Food independence or elitism? An interview with Joel Salatin (part 3 of 5)

pastured poultry at Polyface farms

pastured poultry at Polyface farms

In part 1 of this 5-part video interview series, we heard a short history of Polyface farms and its’ owner Joel Salatin.

In part 2, Joel talked about the issue of “real food” education and whether we should really try to convert everyone.

In this video: The big question – isn’t this whole sustainable food thing really just an elitist movement? Who can really afford it? Listen to Joel’s decidedly non-politically-correct answer.

What do you think?

Is the whole sustainable, organic, free-range agriculture thing just a bunch of elitist horse hockey? Or are people just making excuses? Tell me in the comments.

Comments

  1. says

    Last October my husband and I moved to the fringe of the country. 5 months later we bought our first chickens. we then raised 40 more for meat and now have 20 some layers. We went to the 4H/ FFA Junior Livestock auction and bought a hog and two lambs that were raised free range and orangically as projects. We now have enough meat for the year.

    Did it cost us anymore? No. The price per pound of meat is pretty much the same except that you’d have to compare ours against the organic Whole Foods prepackaged meat which means we are coming out ahead. If you have the space I believe you should raise your own food. My husband works all day in a suite & tie business, I farm. I’ve already been raising my own sheep for meat and wool for a while now but honestly, adding all the other animals really is an amazing experience.

    You can’t by satisfaction from raising your own meat or growing your own vegetables and you can’t beet the taste. You can mark anything in the store free range and organic but it still won’t taste as good. Am I elitest? No. I wear my walmart muck boots as I get up every morning at 5 to take care of the animals. I would say that I am getting back to how my grandparents lived.

  2. Sarah says

    I don’t think it’s elitist, no. What I do think is that it is unrealistic. Very few of us live in a context where sustainable agriculture is particularly sustainable. Most people are open to some change, some people are open to no change at all, few people are open to radical change.
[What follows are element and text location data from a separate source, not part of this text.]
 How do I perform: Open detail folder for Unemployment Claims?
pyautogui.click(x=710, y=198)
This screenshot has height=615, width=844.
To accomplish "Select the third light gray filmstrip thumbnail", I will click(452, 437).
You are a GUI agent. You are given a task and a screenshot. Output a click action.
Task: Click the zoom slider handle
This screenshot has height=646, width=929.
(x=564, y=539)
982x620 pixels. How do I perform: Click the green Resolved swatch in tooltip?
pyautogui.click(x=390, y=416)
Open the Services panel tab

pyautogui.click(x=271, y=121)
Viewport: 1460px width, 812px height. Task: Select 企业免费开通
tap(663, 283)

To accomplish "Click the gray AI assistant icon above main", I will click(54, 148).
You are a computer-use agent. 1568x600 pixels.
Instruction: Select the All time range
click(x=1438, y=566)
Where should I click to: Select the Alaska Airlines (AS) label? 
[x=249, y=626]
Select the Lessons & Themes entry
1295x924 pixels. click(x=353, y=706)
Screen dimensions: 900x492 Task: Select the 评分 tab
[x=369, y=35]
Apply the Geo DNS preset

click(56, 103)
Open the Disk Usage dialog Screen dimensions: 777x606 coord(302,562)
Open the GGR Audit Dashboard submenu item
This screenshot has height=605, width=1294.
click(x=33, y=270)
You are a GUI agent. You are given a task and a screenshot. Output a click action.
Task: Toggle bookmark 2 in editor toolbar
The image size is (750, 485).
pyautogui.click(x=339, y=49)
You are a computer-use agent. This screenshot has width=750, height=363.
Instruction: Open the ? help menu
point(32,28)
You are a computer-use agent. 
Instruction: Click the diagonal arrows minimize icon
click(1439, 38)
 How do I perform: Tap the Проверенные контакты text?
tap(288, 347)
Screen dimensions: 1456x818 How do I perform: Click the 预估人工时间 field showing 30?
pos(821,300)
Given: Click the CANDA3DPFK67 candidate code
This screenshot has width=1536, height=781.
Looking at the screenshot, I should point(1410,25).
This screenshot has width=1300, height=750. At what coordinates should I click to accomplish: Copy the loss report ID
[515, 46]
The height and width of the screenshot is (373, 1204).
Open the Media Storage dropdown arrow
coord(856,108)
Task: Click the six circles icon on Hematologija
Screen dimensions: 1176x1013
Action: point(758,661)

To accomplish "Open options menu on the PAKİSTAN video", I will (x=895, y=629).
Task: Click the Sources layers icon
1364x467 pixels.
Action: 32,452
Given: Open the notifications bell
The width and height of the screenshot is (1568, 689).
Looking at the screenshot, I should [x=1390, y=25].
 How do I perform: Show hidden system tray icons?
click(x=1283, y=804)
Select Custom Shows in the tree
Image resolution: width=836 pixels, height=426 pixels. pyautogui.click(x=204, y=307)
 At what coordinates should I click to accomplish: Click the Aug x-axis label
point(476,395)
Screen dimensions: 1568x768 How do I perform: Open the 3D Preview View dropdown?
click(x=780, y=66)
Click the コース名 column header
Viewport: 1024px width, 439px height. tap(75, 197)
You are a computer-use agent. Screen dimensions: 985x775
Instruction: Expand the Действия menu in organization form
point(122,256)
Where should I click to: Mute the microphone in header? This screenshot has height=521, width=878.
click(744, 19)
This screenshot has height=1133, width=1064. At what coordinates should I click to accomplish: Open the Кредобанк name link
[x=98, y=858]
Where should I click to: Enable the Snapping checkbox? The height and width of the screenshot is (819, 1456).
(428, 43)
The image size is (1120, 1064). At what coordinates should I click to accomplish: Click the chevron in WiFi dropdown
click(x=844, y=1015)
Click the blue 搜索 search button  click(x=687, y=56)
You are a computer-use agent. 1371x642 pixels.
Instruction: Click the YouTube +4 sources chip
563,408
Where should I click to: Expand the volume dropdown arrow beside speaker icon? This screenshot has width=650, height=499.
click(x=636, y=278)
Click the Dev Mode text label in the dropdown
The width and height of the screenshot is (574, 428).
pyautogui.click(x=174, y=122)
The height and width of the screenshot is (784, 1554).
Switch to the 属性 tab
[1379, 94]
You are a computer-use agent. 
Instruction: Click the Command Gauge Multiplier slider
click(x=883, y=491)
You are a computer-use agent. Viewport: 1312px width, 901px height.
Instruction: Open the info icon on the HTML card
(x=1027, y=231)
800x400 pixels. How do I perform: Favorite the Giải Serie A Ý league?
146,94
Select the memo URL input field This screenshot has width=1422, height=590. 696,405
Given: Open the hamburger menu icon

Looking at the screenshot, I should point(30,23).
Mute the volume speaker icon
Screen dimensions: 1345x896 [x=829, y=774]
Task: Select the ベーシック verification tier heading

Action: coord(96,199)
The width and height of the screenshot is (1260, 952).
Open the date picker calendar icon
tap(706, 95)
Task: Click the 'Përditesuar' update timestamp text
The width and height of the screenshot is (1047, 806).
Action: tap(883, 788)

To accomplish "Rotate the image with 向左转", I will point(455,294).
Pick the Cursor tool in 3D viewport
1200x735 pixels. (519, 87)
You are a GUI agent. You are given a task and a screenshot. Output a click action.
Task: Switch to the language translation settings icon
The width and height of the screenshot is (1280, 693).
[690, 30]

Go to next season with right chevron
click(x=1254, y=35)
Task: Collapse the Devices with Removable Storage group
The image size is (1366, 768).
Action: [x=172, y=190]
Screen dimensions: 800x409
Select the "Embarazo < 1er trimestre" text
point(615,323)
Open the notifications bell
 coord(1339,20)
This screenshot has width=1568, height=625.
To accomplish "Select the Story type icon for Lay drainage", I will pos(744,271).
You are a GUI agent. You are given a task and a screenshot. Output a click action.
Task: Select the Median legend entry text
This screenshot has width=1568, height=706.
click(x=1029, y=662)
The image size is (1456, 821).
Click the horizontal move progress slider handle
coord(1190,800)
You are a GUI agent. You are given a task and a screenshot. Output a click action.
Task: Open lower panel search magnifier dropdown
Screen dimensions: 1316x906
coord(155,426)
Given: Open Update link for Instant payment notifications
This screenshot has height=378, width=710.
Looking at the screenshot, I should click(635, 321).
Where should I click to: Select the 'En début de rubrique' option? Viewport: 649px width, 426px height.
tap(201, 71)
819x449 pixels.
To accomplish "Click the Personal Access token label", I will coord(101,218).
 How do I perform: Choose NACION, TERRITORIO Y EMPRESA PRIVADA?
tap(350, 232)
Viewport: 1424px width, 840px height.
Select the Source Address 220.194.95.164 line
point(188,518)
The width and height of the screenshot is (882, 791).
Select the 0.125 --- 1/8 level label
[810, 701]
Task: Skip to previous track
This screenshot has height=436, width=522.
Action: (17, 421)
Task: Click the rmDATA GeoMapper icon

If it doesn’t work in the context of our normal lives, even accepting some change, it’s not going to fly.

    My context is a small townhouse outside of DC, with a lovely backyard that gets no sunlight because of the trees behind – nowhere for crops to grow. Certainly no place for chickens. I can grow some peppers and tomatoes on the front porch, but that’s a hobby, not sustainable. Thtis is where our home is, this is where our jobs are, this is where my elderly parents are (under our care), and I simply do not have the option to move to a farm in the country and raise chickens.

    What we can do – we can buy as much local as possible, we can reduce our meat intake, we can be conscious of our choices and do better where we live. We aren’t Polyface customers because we cant afford to be. So we are primarily vegetarians instead of eating lower quality meats. Elitism is not the question – reality is the question. I am interested in figuring out how to make sustainability available to, say, middle class suburban housewives (a demographic I understand at least a little, since it’s my demographic). How to take an ideology and turn it into a real functional thing that makes sense in context.